» **PROMPT**: Copy the items below, changing each "hashtag" to "topic tag" and leaving everything else unchanged.

·····

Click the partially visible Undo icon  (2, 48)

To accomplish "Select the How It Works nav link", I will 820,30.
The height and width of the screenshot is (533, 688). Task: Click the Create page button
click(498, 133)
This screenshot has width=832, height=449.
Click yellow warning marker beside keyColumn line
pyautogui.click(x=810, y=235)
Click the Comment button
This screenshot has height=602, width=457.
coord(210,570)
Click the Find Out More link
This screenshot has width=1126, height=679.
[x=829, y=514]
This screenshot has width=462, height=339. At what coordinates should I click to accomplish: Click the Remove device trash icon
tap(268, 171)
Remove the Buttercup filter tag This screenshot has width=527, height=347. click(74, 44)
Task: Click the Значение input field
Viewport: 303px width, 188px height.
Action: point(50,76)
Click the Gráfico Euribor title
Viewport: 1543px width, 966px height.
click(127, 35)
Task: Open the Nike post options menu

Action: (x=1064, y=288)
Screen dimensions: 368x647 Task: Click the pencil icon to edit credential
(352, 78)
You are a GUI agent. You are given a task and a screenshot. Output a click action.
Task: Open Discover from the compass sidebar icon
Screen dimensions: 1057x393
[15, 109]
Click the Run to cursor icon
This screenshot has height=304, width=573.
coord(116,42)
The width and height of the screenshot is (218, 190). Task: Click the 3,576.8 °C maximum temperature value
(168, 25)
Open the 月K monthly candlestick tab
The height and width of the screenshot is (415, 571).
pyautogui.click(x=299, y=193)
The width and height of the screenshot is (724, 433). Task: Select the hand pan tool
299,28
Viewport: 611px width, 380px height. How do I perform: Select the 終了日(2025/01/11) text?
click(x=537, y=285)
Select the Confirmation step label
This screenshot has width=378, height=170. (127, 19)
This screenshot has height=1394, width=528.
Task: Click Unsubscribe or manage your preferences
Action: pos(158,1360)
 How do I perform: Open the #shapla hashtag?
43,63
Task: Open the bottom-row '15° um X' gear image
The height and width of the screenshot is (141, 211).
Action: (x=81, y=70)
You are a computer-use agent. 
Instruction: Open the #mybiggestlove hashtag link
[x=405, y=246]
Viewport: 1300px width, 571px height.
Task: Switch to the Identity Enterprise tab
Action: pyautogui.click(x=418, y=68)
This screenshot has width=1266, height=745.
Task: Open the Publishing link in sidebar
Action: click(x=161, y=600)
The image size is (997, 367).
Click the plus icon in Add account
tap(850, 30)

·····

» **WRITTEN SOLUTION**:
Click the partially visible Undo icon  (2, 48)

To accomplish "Select the How It Works nav link", I will 820,30.
The height and width of the screenshot is (533, 688). Task: Click the Create page button
click(498, 133)
This screenshot has width=832, height=449.
Click yellow warning marker beside keyColumn line
pyautogui.click(x=810, y=235)
Click the Comment button
This screenshot has height=602, width=457.
coord(210,570)
Click the Find Out More link
This screenshot has width=1126, height=679.
[x=829, y=514]
This screenshot has width=462, height=339. At what coordinates should I click to accomplish: Click the Remove device trash icon
tap(268, 171)
Remove the Buttercup filter tag This screenshot has width=527, height=347. click(74, 44)
Task: Click the Значение input field
Viewport: 303px width, 188px height.
Action: point(50,76)
Click the Gráfico Euribor title
Viewport: 1543px width, 966px height.
click(127, 35)
Task: Open the Nike post options menu

Action: (x=1064, y=288)
Screen dimensions: 368x647 Task: Click the pencil icon to edit credential
(352, 78)
You are a GUI agent. You are given a task and a screenshot. Output a click action.
Task: Open Discover from the compass sidebar icon
Screen dimensions: 1057x393
[15, 109]
Click the Run to cursor icon
This screenshot has height=304, width=573.
coord(116,42)
The width and height of the screenshot is (218, 190). Task: Click the 3,576.8 °C maximum temperature value
(168, 25)
Open the 月K monthly candlestick tab
The height and width of the screenshot is (415, 571).
pyautogui.click(x=299, y=193)
The width and height of the screenshot is (724, 433). Task: Select the hand pan tool
299,28
Viewport: 611px width, 380px height. How do I perform: Select the 終了日(2025/01/11) text?
click(x=537, y=285)
Select the Confirmation step label
This screenshot has width=378, height=170. (127, 19)
This screenshot has height=1394, width=528.
Task: Click Unsubscribe or manage your preferences
Action: pos(158,1360)
 How do I perform: Open the #shapla topic tag?
43,63
Task: Open the bottom-row '15° um X' gear image
The height and width of the screenshot is (141, 211).
Action: (x=81, y=70)
You are a computer-use agent. 
Instruction: Open the #mybiggestlove topic tag link
[x=405, y=246]
Viewport: 1300px width, 571px height.
Task: Switch to the Identity Enterprise tab
Action: pyautogui.click(x=418, y=68)
This screenshot has width=1266, height=745.
Task: Open the Publishing link in sidebar
Action: click(x=161, y=600)
The image size is (997, 367).
Click the plus icon in Add account
tap(850, 30)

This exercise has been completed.